» TEXTO PARA LEER
···

Mientras atravesaba el Lincoln túnel, pasadas las doce y media de la noche y seguía mi viaje hacia Hackensack, me puse a meditar sobre los imponderables de la vida, me acordé que sólo hacía un año que tuve una de las Navidades mas amargas de mi vida, en mi propia ciudad, en Guayaquil. Esa noche estuve sólo, había perdido mi trabajo a causa de un gobierno demagógico y corrupto que pagaba con empleos en el Estado los favores políticos que debía a sus seguidores, mientras despedía a quien se había ganado su trabajo con perseverancia, inteligencia y esfuerzo.

···

(Registros de localización de elementos en pantalla)

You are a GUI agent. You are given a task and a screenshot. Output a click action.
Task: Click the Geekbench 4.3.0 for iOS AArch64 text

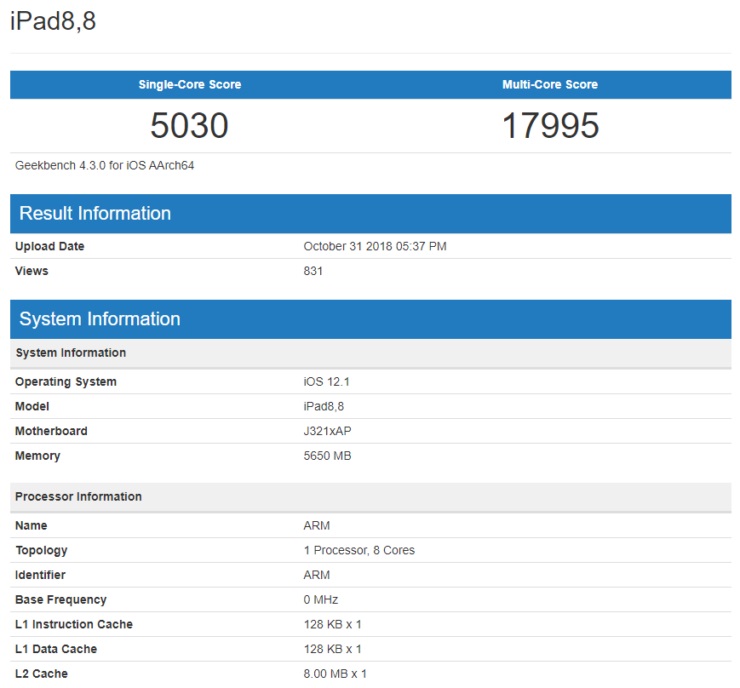105,165
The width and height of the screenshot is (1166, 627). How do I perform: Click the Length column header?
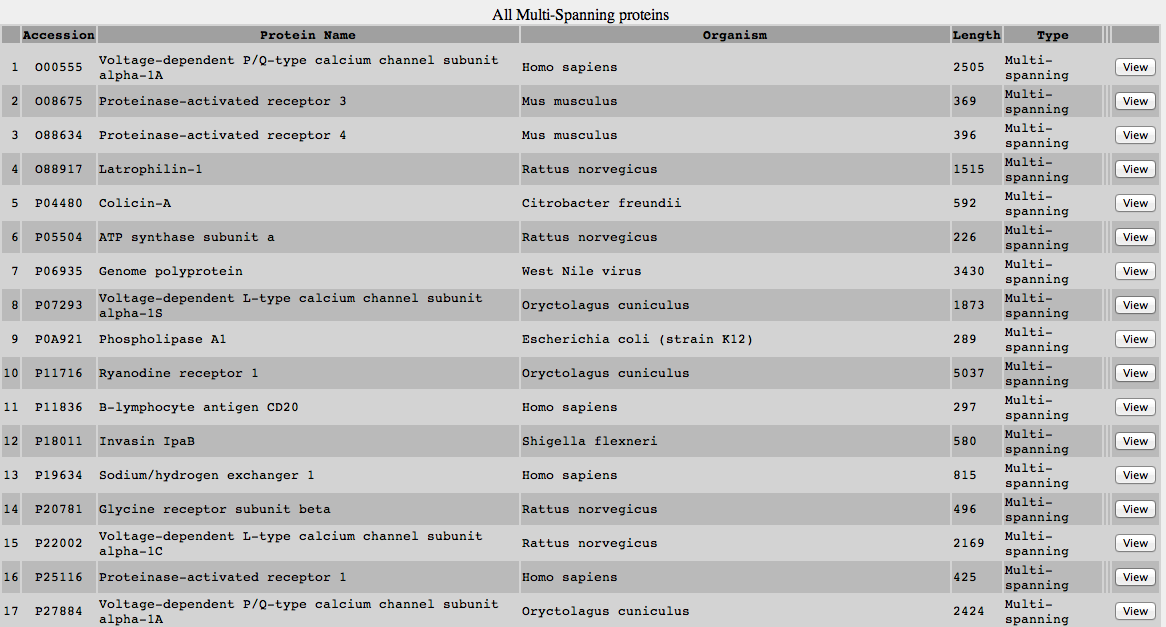[976, 35]
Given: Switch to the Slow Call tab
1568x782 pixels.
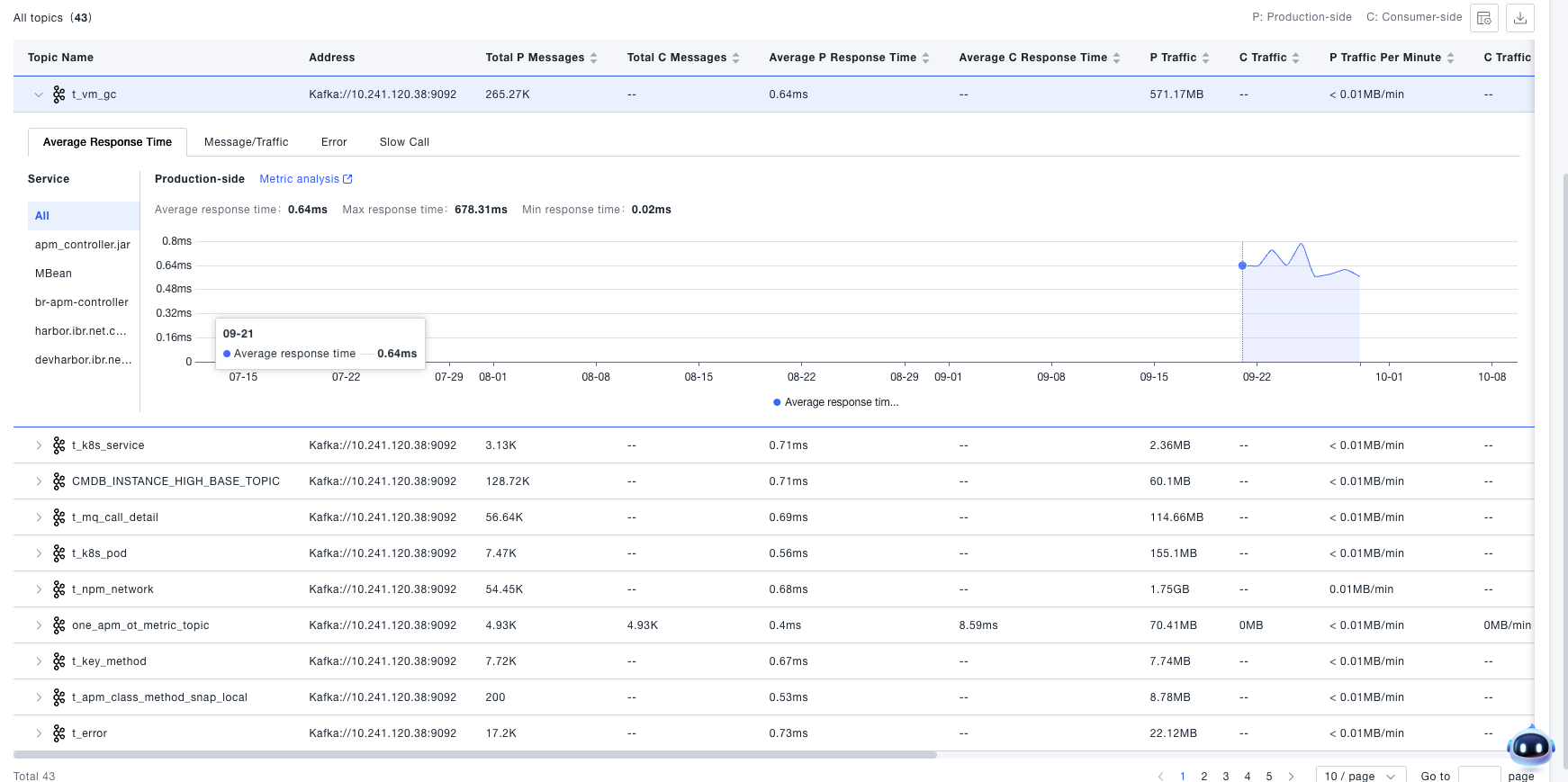Looking at the screenshot, I should pos(404,142).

···

» OBJETIVO
Reproduce sin cambios el fragmento del texto para leer que empieza con las palabras que contienen "Mientras atravesaba el" y termina con "inteligencia y esfuerzo.".

» RESULTADO
Mientras atravesaba el Lincoln túnel, pasadas las doce y media de la noche y seguía mi viaje hacia Hackensack, me puse a meditar sobre los imponderables de la vida, me acordé que sólo hacía un año que tuve una de las Navidades mas amargas de mi vida, en mi propia ciudad, en Guayaquil. Esa noche estuve sólo, había perdido mi trabajo a causa de un gobierno demagógico y corrupto que pagaba con empleos en el Estado los favores políticos que debía a sus seguidores, mientras despedía a quien se había ganado su trabajo con perseverancia, inteligencia y esfuerzo.